* start Given entries *

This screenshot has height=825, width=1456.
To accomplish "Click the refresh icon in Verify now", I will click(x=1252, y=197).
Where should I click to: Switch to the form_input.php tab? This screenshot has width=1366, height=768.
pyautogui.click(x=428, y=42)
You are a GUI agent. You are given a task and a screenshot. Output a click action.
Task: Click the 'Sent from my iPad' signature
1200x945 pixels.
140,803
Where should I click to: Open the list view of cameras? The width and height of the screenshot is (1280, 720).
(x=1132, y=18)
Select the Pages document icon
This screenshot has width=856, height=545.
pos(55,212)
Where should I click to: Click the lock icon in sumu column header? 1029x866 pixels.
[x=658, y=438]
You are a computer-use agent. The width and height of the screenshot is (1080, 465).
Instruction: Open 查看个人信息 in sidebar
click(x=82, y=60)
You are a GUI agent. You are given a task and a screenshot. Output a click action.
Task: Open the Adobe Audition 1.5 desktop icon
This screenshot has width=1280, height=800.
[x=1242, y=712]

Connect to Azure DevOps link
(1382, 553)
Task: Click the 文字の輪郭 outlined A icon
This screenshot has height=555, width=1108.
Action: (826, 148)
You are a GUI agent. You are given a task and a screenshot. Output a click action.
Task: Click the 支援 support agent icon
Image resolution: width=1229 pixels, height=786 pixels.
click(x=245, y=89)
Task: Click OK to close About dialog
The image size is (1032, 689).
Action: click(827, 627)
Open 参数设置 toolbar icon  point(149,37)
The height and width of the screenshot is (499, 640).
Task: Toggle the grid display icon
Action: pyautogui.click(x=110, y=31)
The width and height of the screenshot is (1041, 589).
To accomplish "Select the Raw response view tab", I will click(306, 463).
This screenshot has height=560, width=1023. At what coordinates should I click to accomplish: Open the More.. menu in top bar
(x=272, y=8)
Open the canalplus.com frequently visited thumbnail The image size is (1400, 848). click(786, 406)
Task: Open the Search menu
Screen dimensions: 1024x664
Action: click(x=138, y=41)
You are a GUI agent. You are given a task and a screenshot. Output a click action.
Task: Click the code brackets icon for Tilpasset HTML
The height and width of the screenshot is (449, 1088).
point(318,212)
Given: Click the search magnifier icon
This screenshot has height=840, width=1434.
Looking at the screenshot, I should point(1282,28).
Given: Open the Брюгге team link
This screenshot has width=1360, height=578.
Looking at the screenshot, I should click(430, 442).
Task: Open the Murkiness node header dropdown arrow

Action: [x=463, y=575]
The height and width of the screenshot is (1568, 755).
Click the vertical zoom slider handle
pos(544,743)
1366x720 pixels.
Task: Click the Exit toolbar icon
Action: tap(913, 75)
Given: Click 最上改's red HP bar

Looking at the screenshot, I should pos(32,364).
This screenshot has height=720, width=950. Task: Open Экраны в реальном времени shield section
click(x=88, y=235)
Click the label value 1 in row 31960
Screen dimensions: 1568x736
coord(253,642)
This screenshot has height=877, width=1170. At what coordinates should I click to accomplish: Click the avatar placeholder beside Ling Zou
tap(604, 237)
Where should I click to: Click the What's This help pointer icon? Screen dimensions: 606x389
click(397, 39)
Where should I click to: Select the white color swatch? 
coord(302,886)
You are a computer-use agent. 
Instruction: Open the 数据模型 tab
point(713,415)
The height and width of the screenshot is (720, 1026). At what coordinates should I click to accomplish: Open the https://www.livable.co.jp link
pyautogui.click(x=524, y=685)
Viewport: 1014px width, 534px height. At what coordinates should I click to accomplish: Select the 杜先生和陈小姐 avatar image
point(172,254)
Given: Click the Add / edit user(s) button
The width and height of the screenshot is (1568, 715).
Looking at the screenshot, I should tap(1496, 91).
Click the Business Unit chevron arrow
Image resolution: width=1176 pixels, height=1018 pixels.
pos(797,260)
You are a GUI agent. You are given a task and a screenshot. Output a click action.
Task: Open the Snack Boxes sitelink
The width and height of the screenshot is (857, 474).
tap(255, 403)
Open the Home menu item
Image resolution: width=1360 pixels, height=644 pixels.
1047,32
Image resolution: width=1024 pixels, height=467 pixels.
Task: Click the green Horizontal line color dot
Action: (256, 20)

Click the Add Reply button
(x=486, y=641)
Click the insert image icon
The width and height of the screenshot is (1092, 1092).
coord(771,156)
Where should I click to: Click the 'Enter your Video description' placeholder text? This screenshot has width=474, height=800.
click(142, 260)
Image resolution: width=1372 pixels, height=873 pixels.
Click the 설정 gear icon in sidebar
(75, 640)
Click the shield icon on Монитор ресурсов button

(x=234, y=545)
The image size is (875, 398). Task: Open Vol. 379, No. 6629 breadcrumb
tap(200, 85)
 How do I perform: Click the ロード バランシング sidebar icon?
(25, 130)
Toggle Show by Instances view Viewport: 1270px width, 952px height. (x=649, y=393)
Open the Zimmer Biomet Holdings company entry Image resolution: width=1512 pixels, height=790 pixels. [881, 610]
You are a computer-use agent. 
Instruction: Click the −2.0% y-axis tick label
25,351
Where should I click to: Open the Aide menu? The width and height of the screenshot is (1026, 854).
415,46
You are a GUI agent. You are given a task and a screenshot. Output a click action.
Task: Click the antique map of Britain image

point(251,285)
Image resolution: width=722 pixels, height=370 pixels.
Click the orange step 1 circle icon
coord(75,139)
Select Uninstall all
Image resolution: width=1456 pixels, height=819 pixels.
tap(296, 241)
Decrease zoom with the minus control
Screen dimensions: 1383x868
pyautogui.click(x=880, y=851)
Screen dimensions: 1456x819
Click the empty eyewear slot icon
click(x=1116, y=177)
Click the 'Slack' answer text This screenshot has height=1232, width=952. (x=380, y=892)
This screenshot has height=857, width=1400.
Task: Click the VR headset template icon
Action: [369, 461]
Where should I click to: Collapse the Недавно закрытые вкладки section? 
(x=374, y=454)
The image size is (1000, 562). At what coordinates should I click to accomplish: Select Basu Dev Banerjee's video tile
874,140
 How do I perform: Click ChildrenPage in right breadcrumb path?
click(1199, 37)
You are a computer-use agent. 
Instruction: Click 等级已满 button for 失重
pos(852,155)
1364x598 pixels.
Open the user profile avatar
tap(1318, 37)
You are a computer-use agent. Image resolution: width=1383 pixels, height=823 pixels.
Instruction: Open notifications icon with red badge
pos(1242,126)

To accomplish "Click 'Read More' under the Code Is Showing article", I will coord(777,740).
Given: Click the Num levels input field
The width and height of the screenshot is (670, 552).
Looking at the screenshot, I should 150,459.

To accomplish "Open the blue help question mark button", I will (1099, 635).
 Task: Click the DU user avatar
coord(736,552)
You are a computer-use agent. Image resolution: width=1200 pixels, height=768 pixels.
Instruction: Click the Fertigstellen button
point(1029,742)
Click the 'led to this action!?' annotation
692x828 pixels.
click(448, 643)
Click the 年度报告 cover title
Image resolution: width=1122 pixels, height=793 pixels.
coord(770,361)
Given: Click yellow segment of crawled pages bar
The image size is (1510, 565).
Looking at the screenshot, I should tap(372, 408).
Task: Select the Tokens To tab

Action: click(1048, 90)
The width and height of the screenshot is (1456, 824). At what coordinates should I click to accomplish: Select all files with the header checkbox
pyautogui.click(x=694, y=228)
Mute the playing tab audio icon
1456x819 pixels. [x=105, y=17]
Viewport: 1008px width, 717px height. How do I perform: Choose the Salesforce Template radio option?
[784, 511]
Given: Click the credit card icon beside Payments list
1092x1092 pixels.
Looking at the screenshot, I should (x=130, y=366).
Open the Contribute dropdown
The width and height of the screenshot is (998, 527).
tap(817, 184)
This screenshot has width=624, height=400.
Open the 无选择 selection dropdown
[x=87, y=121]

* end Given entries *

> **Directions for this task**
Rewrite all of the material above, changing "GUI agent" to "GUI assistant" everywhere it appears and leaving everything else untouched.

> **Result for this task**
This screenshot has height=825, width=1456.
To accomplish "Click the refresh icon in Verify now", I will click(x=1252, y=197).
Where should I click to: Switch to the form_input.php tab? This screenshot has width=1366, height=768.
pyautogui.click(x=428, y=42)
You are a GUI assistant. You are given a task and a screenshot. Output a click action.
Task: Click the 'Sent from my iPad' signature
1200x945 pixels.
140,803
Where should I click to: Open the list view of cameras? The width and height of the screenshot is (1280, 720).
(x=1132, y=18)
Select the Pages document icon
This screenshot has width=856, height=545.
pos(55,212)
Where should I click to: Click the lock icon in sumu column header? 1029x866 pixels.
[x=658, y=438]
You are a computer-use agent. The width and height of the screenshot is (1080, 465).
Instruction: Open 查看个人信息 in sidebar
click(x=82, y=60)
You are a GUI assistant. You are given a task and a screenshot. Output a click action.
Task: Open the Adobe Audition 1.5 desktop icon
This screenshot has width=1280, height=800.
[x=1242, y=712]

Connect to Azure DevOps link
(1382, 553)
Task: Click the 文字の輪郭 outlined A icon
This screenshot has height=555, width=1108.
Action: (826, 148)
You are a GUI assistant. You are given a task and a screenshot. Output a click action.
Task: Click the 支援 support agent icon
Image resolution: width=1229 pixels, height=786 pixels.
click(x=245, y=89)
Task: Click OK to close About dialog
The image size is (1032, 689).
Action: click(827, 627)
Open 参数设置 toolbar icon  point(149,37)
The height and width of the screenshot is (499, 640).
Task: Toggle the grid display icon
Action: pyautogui.click(x=110, y=31)
The width and height of the screenshot is (1041, 589).
To accomplish "Select the Raw response view tab", I will click(306, 463).
This screenshot has height=560, width=1023. At what coordinates should I click to accomplish: Open the More.. menu in top bar
(x=272, y=8)
Open the canalplus.com frequently visited thumbnail The image size is (1400, 848). click(786, 406)
Task: Open the Search menu
Screen dimensions: 1024x664
Action: click(x=138, y=41)
You are a GUI assistant. You are given a task and a screenshot. Output a click action.
Task: Click the code brackets icon for Tilpasset HTML
The height and width of the screenshot is (449, 1088).
point(318,212)
Given: Click the search magnifier icon
This screenshot has height=840, width=1434.
Looking at the screenshot, I should point(1282,28).
Given: Open the Брюгге team link
This screenshot has width=1360, height=578.
Looking at the screenshot, I should click(430, 442).
Task: Open the Murkiness node header dropdown arrow

Action: [x=463, y=575]
The height and width of the screenshot is (1568, 755).
Click the vertical zoom slider handle
pos(544,743)
1366x720 pixels.
Task: Click the Exit toolbar icon
Action: tap(913, 75)
Given: Click 最上改's red HP bar

Looking at the screenshot, I should pos(32,364).
This screenshot has height=720, width=950. Task: Open Экраны в реальном времени shield section
click(x=88, y=235)
Click the label value 1 in row 31960
Screen dimensions: 1568x736
coord(253,642)
This screenshot has height=877, width=1170. At what coordinates should I click to accomplish: Click the avatar placeholder beside Ling Zou
tap(604, 237)
Where should I click to: Click the What's This help pointer icon? Screen dimensions: 606x389
click(397, 39)
Where should I click to: Select the white color swatch? 
coord(302,886)
You are a computer-use agent. 
Instruction: Open the 数据模型 tab
point(713,415)
The height and width of the screenshot is (720, 1026). At what coordinates should I click to accomplish: Open the https://www.livable.co.jp link
pyautogui.click(x=524, y=685)
Viewport: 1014px width, 534px height. At what coordinates should I click to accomplish: Select the 杜先生和陈小姐 avatar image
point(172,254)
Given: Click the Add / edit user(s) button
The width and height of the screenshot is (1568, 715).
Looking at the screenshot, I should tap(1496, 91).
Click the Business Unit chevron arrow
Image resolution: width=1176 pixels, height=1018 pixels.
pos(797,260)
You are a GUI assistant. You are given a task and a screenshot. Output a click action.
Task: Open the Snack Boxes sitelink
The width and height of the screenshot is (857, 474).
tap(255, 403)
Open the Home menu item
Image resolution: width=1360 pixels, height=644 pixels.
1047,32
Image resolution: width=1024 pixels, height=467 pixels.
Task: Click the green Horizontal line color dot
Action: (256, 20)

Click the Add Reply button
(x=486, y=641)
Click the insert image icon
The width and height of the screenshot is (1092, 1092).
coord(771,156)
Where should I click to: Click the 'Enter your Video description' placeholder text? This screenshot has width=474, height=800.
click(142, 260)
Image resolution: width=1372 pixels, height=873 pixels.
Click the 설정 gear icon in sidebar
(75, 640)
Click the shield icon on Монитор ресурсов button

(x=234, y=545)
The image size is (875, 398). Task: Open Vol. 379, No. 6629 breadcrumb
tap(200, 85)
 How do I perform: Click the ロード バランシング sidebar icon?
(25, 130)
Toggle Show by Instances view Viewport: 1270px width, 952px height. (x=649, y=393)
Open the Zimmer Biomet Holdings company entry Image resolution: width=1512 pixels, height=790 pixels. [881, 610]
You are a computer-use agent. 
Instruction: Click the −2.0% y-axis tick label
25,351
Where should I click to: Open the Aide menu? The width and height of the screenshot is (1026, 854).
415,46
You are a GUI assistant. You are given a task and a screenshot. Output a click action.
Task: Click the antique map of Britain image

point(251,285)
Image resolution: width=722 pixels, height=370 pixels.
Click the orange step 1 circle icon
coord(75,139)
Select Uninstall all
Image resolution: width=1456 pixels, height=819 pixels.
tap(296, 241)
Decrease zoom with the minus control
Screen dimensions: 1383x868
pyautogui.click(x=880, y=851)
Screen dimensions: 1456x819
Click the empty eyewear slot icon
click(x=1116, y=177)
Click the 'Slack' answer text This screenshot has height=1232, width=952. (x=380, y=892)
This screenshot has height=857, width=1400.
Task: Click the VR headset template icon
Action: [369, 461]
Where should I click to: Collapse the Недавно закрытые вкладки section? 
(x=374, y=454)
The image size is (1000, 562). At what coordinates should I click to accomplish: Select Basu Dev Banerjee's video tile
874,140
 How do I perform: Click ChildrenPage in right breadcrumb path?
click(1199, 37)
You are a computer-use agent. 
Instruction: Click 等级已满 button for 失重
pos(852,155)
1364x598 pixels.
Open the user profile avatar
tap(1318, 37)
You are a computer-use agent. Image resolution: width=1383 pixels, height=823 pixels.
Instruction: Open notifications icon with red badge
pos(1242,126)

To accomplish "Click 'Read More' under the Code Is Showing article", I will coord(777,740).
Given: Click the Num levels input field
The width and height of the screenshot is (670, 552).
Looking at the screenshot, I should 150,459.

To accomplish "Open the blue help question mark button", I will (1099, 635).
 Task: Click the DU user avatar
coord(736,552)
You are a computer-use agent. Image resolution: width=1200 pixels, height=768 pixels.
Instruction: Click the Fertigstellen button
point(1029,742)
Click the 'led to this action!?' annotation
692x828 pixels.
click(448, 643)
Click the 年度报告 cover title
Image resolution: width=1122 pixels, height=793 pixels.
coord(770,361)
Given: Click yellow segment of crawled pages bar
The image size is (1510, 565).
Looking at the screenshot, I should tap(372, 408).
Task: Select the Tokens To tab

Action: click(1048, 90)
The width and height of the screenshot is (1456, 824). At what coordinates should I click to accomplish: Select all files with the header checkbox
pyautogui.click(x=694, y=228)
Mute the playing tab audio icon
1456x819 pixels. [x=105, y=17]
Viewport: 1008px width, 717px height. How do I perform: Choose the Salesforce Template radio option?
[784, 511]
Given: Click the credit card icon beside Payments list
1092x1092 pixels.
Looking at the screenshot, I should (x=130, y=366).
Open the Contribute dropdown
The width and height of the screenshot is (998, 527).
tap(817, 184)
This screenshot has width=624, height=400.
Open the 无选择 selection dropdown
[x=87, y=121]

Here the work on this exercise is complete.